No Excuse for poor practice

A recent High Court move which could have blocked a number of solicitor's negligence actions has failed.

In a case closely followed by a number of firms with pending negligence actions and also by the Solicitors Indemnity Fund, the High Court refused an application to throw out part of a negligence action as frivolous, vexatious and an abuse of the court process. The action centred on settlement of ancillary divorce proceedings.

The events which led to the dispute involved the separation in 1986, and later the divorce, of an American woman married to an Englishman. As part of the divorce proceedings, settlement was reached for ancillary relief and approved in 1988 by Judge Garfitt at Cambridge County Court.

However, the wife mounted a negligence claim against her Cambridge solicitors Miller & Co, on the adequacy of the settlement.

The law firm applied to have part of the action struck out, arguing that because the consent order had gained judicial approval it had to be seen as a "final order of the court".

It claimed that to allow the actions to continue would amount to a collateral attack on a final decision taken by a court of competent jurisdiction. Any challenge, the firm argued, should be mounted in the Court of Appeal or by an application to set aside, not by way of a separate negligence action.

However, that argument was rejected by Mr Justice McKinnon at a chambers hearing in the Queen's Bench Division. And because of the relevance of the case the judge gave leave for the matter to be reported.
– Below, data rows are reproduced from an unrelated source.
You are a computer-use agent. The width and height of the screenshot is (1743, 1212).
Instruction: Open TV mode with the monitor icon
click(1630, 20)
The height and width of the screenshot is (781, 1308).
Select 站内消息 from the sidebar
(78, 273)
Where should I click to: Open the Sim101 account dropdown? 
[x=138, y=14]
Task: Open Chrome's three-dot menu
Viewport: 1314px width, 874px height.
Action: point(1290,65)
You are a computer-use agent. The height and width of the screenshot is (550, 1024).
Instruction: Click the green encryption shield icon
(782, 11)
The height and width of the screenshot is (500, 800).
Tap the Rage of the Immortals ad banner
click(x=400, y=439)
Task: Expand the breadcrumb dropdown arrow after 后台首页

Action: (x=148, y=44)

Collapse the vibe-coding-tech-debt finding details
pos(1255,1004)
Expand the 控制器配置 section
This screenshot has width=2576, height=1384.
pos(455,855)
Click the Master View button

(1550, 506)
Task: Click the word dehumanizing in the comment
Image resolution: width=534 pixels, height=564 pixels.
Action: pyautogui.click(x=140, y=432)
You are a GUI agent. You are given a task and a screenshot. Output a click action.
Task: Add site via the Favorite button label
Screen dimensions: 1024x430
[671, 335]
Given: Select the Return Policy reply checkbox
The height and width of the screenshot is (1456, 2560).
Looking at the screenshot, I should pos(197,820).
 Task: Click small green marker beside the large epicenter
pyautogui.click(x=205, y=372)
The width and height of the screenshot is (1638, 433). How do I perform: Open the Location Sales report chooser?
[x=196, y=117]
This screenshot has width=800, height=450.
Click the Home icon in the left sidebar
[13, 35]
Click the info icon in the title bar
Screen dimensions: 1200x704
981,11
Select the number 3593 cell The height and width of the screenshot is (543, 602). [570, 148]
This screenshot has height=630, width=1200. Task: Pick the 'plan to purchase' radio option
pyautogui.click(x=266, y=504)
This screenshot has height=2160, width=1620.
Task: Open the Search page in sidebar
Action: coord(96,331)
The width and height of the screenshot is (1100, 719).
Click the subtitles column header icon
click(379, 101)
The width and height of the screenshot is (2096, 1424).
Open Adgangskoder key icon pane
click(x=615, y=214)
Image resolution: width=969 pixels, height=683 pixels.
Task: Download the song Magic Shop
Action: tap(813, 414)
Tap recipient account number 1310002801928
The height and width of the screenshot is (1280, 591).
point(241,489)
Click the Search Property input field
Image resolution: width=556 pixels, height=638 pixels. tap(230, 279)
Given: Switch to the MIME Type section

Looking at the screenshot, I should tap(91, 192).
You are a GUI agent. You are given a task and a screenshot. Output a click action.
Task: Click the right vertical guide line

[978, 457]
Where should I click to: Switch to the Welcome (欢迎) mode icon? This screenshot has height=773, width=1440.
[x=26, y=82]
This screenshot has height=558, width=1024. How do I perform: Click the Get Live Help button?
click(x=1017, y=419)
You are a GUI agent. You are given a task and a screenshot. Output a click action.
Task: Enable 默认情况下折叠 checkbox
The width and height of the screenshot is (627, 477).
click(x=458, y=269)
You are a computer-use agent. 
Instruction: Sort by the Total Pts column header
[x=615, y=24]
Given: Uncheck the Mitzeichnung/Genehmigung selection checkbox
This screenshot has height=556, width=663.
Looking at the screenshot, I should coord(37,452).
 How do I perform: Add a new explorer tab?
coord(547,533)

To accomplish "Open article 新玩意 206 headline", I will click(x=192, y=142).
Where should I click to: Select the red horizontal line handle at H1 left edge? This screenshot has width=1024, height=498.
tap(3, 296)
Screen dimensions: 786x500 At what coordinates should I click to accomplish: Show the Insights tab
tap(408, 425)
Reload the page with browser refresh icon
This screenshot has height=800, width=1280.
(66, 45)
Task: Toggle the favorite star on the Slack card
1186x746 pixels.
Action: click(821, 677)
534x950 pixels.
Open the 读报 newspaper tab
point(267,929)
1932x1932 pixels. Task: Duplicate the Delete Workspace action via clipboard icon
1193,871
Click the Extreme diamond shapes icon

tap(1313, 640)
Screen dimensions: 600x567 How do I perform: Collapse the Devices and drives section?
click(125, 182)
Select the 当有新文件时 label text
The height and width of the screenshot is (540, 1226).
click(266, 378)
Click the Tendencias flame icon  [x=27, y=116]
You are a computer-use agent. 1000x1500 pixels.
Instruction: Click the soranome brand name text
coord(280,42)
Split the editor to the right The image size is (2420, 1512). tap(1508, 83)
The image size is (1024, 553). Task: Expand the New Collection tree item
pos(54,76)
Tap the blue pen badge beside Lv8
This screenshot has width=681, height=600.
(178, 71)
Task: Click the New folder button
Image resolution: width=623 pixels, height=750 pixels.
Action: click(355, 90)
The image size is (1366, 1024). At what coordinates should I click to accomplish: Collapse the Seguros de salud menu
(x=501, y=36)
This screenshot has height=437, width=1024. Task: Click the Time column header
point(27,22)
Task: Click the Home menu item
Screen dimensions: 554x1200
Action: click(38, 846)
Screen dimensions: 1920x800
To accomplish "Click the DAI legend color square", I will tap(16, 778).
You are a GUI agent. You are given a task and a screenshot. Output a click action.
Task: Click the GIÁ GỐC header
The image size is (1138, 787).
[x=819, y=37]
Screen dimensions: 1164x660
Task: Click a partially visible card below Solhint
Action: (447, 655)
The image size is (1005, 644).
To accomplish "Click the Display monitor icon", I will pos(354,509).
Had this argument succeeded, Ian Pattinson, a partner in the litigation department of Cambridge office of Hewitson Becke & Shaw, which represents the wife, said it would have paved the way for the same ploy to be used to block other negligence claims in respect of court-approved settlements in the matrimonial field.

The case may yet go on to appeal on this point, but Pattinson thinks the arguments were unrealistic. "I do not recall any settlement of this nature not being substantially approved by a judge," he said.

"My experience is that courts are unlikely to examine the terms of a settlement closely if both parties are legally represented and it is virtually unknown for the courts to refuse to approve agreed terms."

Pattinson said that if the judge had allowed the application to be struck out, the way would have been clear for similar negligence actions to be struck out, an approach he believes would have been wrong given the practical approach of judges to settlements negotiated by solicitors.